One bitter-sweet result of this was finding the household records of a close friend’s great-grandmother. Her husband walked out in 1884, went west, and never returned. He left a family of around eight to fend for itself. One day I was able to lay the 1880 census page in front of him to see an 1880 snapshot of what his family had looked like before it had been sundered. It was a poignant moment watching him touch the page with the record of ancestors. The sundering happened almost a hundred years before. But it had echoed down the years. Family members recalled the stories of how life had been hard for gran, how they had wondered where he had gone and why. One recurrent theme was, “Is there another family out there?” Sometimes there is no reprieve from the past.
Working in that community wasn’t just about families. It also was about the persistent links and institutions they had developed there: churches, religious societies, social clubs, businesses, and generations spanning friendships.
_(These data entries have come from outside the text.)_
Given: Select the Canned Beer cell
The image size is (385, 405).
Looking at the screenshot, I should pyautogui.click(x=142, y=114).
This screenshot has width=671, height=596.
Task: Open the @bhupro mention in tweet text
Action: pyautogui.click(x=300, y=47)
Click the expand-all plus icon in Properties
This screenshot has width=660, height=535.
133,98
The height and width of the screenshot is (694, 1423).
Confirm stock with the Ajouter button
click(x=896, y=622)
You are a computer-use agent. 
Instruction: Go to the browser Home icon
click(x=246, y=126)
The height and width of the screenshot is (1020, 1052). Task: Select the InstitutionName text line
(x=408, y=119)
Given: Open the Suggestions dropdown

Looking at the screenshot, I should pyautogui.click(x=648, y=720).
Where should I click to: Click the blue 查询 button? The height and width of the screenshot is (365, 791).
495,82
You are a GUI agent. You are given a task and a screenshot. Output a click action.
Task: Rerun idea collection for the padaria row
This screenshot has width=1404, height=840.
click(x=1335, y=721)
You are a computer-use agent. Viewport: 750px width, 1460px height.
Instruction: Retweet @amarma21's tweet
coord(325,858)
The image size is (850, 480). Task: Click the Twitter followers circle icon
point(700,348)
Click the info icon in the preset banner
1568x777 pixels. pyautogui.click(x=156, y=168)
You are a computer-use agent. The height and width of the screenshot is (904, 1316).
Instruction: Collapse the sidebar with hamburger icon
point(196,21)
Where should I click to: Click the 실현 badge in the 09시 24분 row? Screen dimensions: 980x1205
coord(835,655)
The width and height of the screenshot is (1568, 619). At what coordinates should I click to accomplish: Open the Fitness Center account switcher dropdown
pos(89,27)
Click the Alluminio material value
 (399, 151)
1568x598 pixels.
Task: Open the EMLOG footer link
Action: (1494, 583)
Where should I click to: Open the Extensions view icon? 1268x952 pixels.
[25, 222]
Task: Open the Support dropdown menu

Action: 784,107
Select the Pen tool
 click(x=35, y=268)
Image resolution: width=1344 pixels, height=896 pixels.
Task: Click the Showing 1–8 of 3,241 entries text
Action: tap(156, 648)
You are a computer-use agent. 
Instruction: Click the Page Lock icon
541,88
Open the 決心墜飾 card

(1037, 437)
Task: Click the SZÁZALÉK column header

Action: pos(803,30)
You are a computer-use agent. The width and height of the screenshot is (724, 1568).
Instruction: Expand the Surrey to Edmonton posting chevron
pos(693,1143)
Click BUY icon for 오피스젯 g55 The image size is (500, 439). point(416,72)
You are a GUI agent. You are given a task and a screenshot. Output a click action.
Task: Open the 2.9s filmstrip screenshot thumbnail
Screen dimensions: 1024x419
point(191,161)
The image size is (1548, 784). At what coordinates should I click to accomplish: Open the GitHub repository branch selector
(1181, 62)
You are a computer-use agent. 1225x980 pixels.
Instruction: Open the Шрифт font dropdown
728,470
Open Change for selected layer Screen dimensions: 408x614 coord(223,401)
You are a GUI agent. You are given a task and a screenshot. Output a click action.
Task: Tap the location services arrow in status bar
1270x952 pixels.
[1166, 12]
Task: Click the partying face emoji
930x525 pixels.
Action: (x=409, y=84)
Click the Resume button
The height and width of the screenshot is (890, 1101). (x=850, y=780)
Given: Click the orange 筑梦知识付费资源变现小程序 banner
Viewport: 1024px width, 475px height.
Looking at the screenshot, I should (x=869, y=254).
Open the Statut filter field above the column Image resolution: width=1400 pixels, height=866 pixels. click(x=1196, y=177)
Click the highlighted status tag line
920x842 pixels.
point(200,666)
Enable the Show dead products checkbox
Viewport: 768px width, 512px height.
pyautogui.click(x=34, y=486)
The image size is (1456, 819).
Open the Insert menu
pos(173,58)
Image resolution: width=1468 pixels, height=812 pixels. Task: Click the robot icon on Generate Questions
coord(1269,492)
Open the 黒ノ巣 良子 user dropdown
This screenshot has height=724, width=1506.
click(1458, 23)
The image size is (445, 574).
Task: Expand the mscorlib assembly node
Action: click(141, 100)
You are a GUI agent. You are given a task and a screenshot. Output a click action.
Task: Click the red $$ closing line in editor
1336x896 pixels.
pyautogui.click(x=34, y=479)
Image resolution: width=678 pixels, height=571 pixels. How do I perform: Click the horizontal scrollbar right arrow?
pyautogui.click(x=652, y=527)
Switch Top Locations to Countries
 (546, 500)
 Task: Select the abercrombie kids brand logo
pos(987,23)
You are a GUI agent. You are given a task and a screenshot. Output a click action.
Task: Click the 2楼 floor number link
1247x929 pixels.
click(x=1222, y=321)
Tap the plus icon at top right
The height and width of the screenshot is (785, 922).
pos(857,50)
After a while, you begin to hear the stories that don’t go past family or community bounds. These are about generational disputes, feuds, family successes, and humor.
Stories about the local undertaker who, eager to win a city election, “voted the graveyard.” This got discovered when the relative of a man the undertaker buried noticed the ballot for his uncle – dead twenty years. His wiles failed, but he acquired a sort of local fame for doing what is only rumored about elsewhere.
Being embedded in a community for so long means that your life becomes entwined with the community – you do not simply walk away from it at the day’s end or the end of a job. My ties to that community have endured for forty years and only now fading as most friends and associates have died.
I’d ask that you consider how different the meaning of the word community is today. Today we use the term loosely for any aggregate to which we feel linked. In contrast, the community I worked in had deep historical depth and recognizable geography. Members were residents or connected deeply with the community, families, and social institutions.
There was a sort of solidity that many places today lack or are rapidly losing.
I’d get asked by students and other people how you build community, as though it was some formula you could apply. My answer was only with time.